Qu’est-ce que la discrimination? Exercer une discrimination en matière d’emploi et de profession signifie que l’on traite des personnes différemment et moins favorablement en raison de caractéristiques qui n’ont pas de lien avec leur mérite, ni avec les exigences requises pour l’emploi concerné. Ces caractéristiques comprennent la race, la couleur, le sexe, la religion, l’opinion politique, l’origine nationale et l’origine sociale. La discrimination au travail est une violation d’un droit humain qui engendre un gaspillage de talent préjudiciable à la productivité et à la croissance économique, ainsi que des inégalités socio-économiques qui mettent en péril la cohésion sociale et la solidarité et font obstacle à la réduction de la pauvreté.

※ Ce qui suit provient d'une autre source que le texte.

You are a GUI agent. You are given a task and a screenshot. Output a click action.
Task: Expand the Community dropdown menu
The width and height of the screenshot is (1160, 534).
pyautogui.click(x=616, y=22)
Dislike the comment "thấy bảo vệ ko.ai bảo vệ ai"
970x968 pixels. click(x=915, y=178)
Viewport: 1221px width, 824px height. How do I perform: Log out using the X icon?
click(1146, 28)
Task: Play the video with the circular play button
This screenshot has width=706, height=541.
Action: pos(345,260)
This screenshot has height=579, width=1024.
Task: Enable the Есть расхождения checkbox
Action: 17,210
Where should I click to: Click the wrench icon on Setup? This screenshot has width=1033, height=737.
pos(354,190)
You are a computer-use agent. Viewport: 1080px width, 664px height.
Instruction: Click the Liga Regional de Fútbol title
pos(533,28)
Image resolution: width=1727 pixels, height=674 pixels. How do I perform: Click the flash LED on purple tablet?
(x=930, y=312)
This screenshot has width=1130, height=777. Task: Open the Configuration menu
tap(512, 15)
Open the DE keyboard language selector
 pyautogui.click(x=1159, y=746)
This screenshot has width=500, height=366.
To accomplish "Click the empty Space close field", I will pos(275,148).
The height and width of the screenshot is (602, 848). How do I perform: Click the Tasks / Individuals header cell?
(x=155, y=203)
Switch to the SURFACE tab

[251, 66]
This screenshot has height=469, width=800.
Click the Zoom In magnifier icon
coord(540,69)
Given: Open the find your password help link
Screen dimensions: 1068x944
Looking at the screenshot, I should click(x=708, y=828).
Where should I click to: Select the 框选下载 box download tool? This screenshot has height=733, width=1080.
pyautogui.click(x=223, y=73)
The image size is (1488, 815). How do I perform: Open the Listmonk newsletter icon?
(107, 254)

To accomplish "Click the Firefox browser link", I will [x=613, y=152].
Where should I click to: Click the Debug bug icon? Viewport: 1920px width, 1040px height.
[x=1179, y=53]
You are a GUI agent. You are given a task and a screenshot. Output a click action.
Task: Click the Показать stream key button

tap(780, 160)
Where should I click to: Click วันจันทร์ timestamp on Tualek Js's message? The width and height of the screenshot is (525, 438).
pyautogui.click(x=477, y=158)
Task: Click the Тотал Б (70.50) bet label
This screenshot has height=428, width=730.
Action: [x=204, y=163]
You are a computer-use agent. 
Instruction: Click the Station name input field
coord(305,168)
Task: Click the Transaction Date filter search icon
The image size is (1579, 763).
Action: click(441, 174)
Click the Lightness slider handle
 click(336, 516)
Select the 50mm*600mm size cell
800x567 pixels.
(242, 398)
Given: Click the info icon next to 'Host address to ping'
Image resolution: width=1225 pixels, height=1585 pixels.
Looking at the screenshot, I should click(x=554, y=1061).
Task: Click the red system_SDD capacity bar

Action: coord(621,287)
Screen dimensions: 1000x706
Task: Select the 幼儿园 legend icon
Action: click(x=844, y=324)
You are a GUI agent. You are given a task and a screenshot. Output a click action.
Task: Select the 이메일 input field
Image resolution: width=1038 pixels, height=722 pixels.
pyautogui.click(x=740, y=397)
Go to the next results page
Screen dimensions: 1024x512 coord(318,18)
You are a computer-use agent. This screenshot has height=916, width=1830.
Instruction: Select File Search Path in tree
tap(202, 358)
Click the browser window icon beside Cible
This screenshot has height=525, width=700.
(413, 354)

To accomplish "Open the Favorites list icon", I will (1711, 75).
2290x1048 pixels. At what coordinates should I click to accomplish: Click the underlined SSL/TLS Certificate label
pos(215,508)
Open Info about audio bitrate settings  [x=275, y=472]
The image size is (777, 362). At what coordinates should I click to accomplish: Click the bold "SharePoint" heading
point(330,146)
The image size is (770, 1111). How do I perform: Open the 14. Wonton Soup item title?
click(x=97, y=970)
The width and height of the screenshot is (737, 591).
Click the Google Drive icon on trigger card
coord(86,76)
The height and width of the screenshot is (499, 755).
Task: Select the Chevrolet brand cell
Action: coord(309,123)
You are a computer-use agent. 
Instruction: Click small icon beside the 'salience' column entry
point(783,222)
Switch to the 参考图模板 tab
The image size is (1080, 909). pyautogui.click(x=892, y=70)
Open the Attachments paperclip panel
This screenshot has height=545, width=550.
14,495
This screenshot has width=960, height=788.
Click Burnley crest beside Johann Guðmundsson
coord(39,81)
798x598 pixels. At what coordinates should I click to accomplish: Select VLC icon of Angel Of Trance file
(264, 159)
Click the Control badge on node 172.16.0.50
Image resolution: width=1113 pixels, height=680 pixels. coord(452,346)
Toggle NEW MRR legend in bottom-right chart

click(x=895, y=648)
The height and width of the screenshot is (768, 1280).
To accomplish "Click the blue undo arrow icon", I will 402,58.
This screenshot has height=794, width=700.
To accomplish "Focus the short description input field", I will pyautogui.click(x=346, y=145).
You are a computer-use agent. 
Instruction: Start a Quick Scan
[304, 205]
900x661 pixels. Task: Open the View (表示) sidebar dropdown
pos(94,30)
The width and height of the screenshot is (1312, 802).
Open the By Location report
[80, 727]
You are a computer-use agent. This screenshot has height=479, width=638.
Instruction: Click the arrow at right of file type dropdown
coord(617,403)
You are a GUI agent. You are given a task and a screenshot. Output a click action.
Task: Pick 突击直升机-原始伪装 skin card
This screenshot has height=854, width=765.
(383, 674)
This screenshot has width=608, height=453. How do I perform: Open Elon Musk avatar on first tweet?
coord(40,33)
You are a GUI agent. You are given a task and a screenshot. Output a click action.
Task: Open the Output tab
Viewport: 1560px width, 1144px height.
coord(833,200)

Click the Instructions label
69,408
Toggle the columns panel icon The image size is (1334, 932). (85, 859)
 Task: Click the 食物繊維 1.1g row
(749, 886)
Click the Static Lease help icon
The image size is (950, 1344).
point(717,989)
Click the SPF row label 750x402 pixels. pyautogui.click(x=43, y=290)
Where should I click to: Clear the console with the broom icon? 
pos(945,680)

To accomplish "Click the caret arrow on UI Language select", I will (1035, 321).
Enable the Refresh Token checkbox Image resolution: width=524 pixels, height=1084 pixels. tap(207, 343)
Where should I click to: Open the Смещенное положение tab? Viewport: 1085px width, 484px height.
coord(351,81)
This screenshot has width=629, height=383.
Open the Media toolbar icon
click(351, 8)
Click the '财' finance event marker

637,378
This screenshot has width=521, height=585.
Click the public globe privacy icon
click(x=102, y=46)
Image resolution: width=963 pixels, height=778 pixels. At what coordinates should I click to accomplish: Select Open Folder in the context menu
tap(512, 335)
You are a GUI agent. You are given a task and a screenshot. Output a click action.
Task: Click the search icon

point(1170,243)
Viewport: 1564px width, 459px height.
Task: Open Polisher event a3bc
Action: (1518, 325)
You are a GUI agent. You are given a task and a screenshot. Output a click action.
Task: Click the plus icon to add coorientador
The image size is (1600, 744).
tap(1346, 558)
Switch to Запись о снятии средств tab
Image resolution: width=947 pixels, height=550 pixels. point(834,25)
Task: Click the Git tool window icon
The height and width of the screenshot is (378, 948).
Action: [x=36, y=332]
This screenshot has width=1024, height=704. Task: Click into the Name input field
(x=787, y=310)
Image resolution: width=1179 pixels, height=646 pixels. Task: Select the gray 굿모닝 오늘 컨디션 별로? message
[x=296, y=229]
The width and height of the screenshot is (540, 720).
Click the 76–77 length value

Quand peut-on dire qu’un traitement différent n’est pas discriminatoire? Les différences de traitement et les récompenses fondées sur les différents niveaux de productivité ne sont pas discriminatoires. Certains travailleurs et certaines professions sont plus productifs que d’autres, reflétant ainsi des compétences, des qualifications et des capacités différentes. Cela aboutit à différents résultats au travail, de façon équitable et efficace. Une différence de traitement fondée sur le mérite individuel, tel que le talent, les connaissances et les compétences, n’est pas discriminatoire. La différence de traitement visant à satisfaire les différents besoins de certains individus – et à s’assurer qu’ils bénéficient des mêmes chances – n’est pas discriminatoire. C’est ce que l’on qualifie habituellement de discrimination positive.